- _Tasks to perform_
a: Summarize the text on Grisha Ganchev in two sentences.
b: Reproduce part of the Grisha Ganchev text word for word, beginning at the words "Ganchev attended sports" and stopping after the words "distance learning option.".

- _Source passage_
------------------------------
Bulgarian businessman and oligarch (born 1962)

Grisha Ganchev (Гриша Ганчев; born 10 December 1962) is a Bulgarian businessman and oligarch who is the owner of a multitude of businesses in Bulgaria, such as the oil distributing company Petrol AD which has 470 petrol stations, 80 petrol depots and 3 petrol port terminals throughout the country, Litex Commerce AD company that has a focus on petrol products as well, Litex Motors AD and many others. He was at some point one of the major shareholders of Bulgarian football club CSKA Sofia, but later sold the club to another Bulgarian oligarch Valter Papazki.

==Biography==

Ganchev attended sports high school "Asen Draganov" in Lovech, specializing in wrestling. He subsequently graduated from the UNWE, earning a degree in accounting and management. Ganchev also completed management studies in St. Louis in 1990, making use of the distance learning option.

He is the founder of the Litex Commerce AD company that specializes in various petrol products. Ganchev also owns the Litex Motors company, a subsidiary and a representative of the Chinese automobile manufacturer Great Wall Motors.

Ganchev has sponsored numerous sports, including football, wrestling, boxing, sambo, volleyball and motor sports.

Since April 2007, he has been a member of the Bulgarian Olympic Committee and since February 2009 of the Bulgarian Football Union.

A former Litex Lovech owner since 1996, which he established as a major force in Bulgarian football, with the club winning four league titles, four Bulgarian Cups as well as a number of other honors, on June 24, 2015, after the Bulgarian club CSKA Sofia faced financial issues, the entrepreneur bought the Sofia team, and in 2016 after a complicated procedure involving the renaming of PFC Litex-Lovech to CSKA-Sofia EAD formed a new company representing CSKA Sofia, which later was recognized by UEFA as the successor of the previous Sofia-based club.

Ganchev is married to Temenuzhka and they have a daughter and a son. He is a horse enthusiast.
------------------------------
- _Provided material_

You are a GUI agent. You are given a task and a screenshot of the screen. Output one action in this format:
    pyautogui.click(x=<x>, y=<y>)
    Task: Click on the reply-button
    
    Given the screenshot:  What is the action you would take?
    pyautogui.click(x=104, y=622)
------------------------------
- _Completed exercise_
a: Grisha Ganchev, born 10 December 1962, is a Bulgarian businessman and oligarch who owns many businesses in Bulgaria, including the oil distributor Petrol AD, Litex Commerce AD and Litex Motors AD. A former owner of Litex Lovech since 1996, he bought CSKA Sofia in 2015 but later sold the club to another Bulgarian oligarch, Valter Papazki.

b:
Ganchev attended sports high school "Asen Draganov" in Lovech, specializing in wrestling. He subsequently graduated from the UNWE, earning a degree in accounting and management. Ganchev also completed management studies in St. Louis in 1990, making use of the distance learning option.